The Chicago Art Institute is shrinking its plans for an addition designed by Renzo Piano. “When museum officials announced plans for the wing in 2001, they envisioned a five-level structure of about 290,000 square feet, with 75,000 square feet of galleries. But the latest plans, approved Monday, foresee a slimmed-down structure of 220,000 square feet, with 60,000 square feet of galleries. Museum officials said they have raised $100 million. The project’s construction cost is now placed at $198 million.”

4000-Year-Old Body Giving Up Clues To Stonehenge

A man buried near Stonehenge 4000 years ago is giving a number of clues about the monument. “The first scientific results, from a burial already regarded as astonishing, are bewildering archaeologists but give clues which could solve the continuing mystery, despite innumerable theories and experiments, of how Stonehenge’s four-tonne bluestones were transported 240 miles from Preseli in the Welsh mountains.”

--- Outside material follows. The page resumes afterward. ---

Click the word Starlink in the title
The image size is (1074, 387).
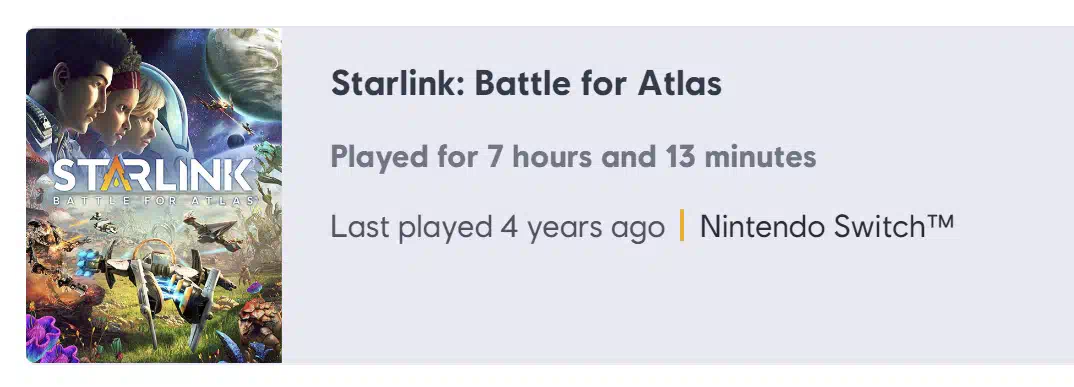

Picasso And Matisse Come To Queens…

This week’s opening of the Museum of Modern Arts’ blockbuster Picasso/Matisse show has people wondering how MoMA’s temporary home in Queens will show itself. The blocks around the museum have been cleaned up, and the museum is anticipating large crowds. “Seeing fine art changes the way you look at the world. I hope that seeing the show here changes the way hundreds of thousands of people look at Queens.”

Reports Of My Death Are…

Why do critics so often rush to declare the “death” of painting? “The supposed death of painting springs in part from another misbegotten belief that each new art movement or technology renders earlier ones obsolete, that it is impossible to go backward once something has gone forward. Among the many holes in this theory is its simple defiance of history. The arts long have been cyclical, not just a forward unbroken continuum, and artists frequently look to the past for inspiration and reinvigoration.”

Tycoon Gives Hamilton Museum $50 Million Art Collection

Toronto tycoon Joey Tanenbaum is donating $50 million worth of 19th Century European art to the Art Gallery of Hamilton. “Tanenbaum, a contrarian investor in art as in business, has amassed a flamboyant collection that probes some of the more eccentric corners of art production in that period. Since the 1980s, the pendulum has swung in art scholarship of the period, with interest turning from the well-known work of the Impressionists to the works of French academic and salon painters such as Jean Léon Gérôme and William Bouguereau, as well as Symbolists Odilon Redon and Gustave Doré, and the marketplace has followed suit.”

Curry Kicker Cancels Project

A British performance artist was paid £12,000 to kick a carton of curry through the middle of the town of Bedford. But the event was canceled today for “fear of too much interest” and large crowds. The proposed stunt got a lot of publicity this week after controversy when some declared the idea a “waste of taxpayers money.” The concept behind the take-away box performance was “to highlight rowdy Saturday night behaviour” and “destabilise and question this revelry by kicking a take away curry and carton from one end of the High Street to the other.”

A Rebirth Of Roman Architecture

Rome is so full of classic architecture, modern Romans have mostly shrugged their shoulders and said – can’t top that. “So it may be a surprise to learn that Rome is regaining its creative momentum. Over the past several years, the city has seen the launch of a series of major building projects designed to update its cultural profile. The first of these, a $157-million complex of three concert halls by celebrated Italian architect Renzo Piano, was unveiled in December. Two major civic projects by American Modernist Richard Meier are under construction.”

Compromises On The Way To A Design For Lower Manhattan

These are serious architects vying to design a replacement for the World Trade Center. “But the selection also underscores the degree to which commercial considerations and political maneuverings will determine what the final master plan will look like. What the Libeskind and Think designs share, to different degrees, is an ability to bend to the political needs of the various interests that control the site’s future, in particular downtown’s commercial power brokers. And in that sense, the designs say less about our collective ideals than about the limits of the democratic process when it comes to building in New York.”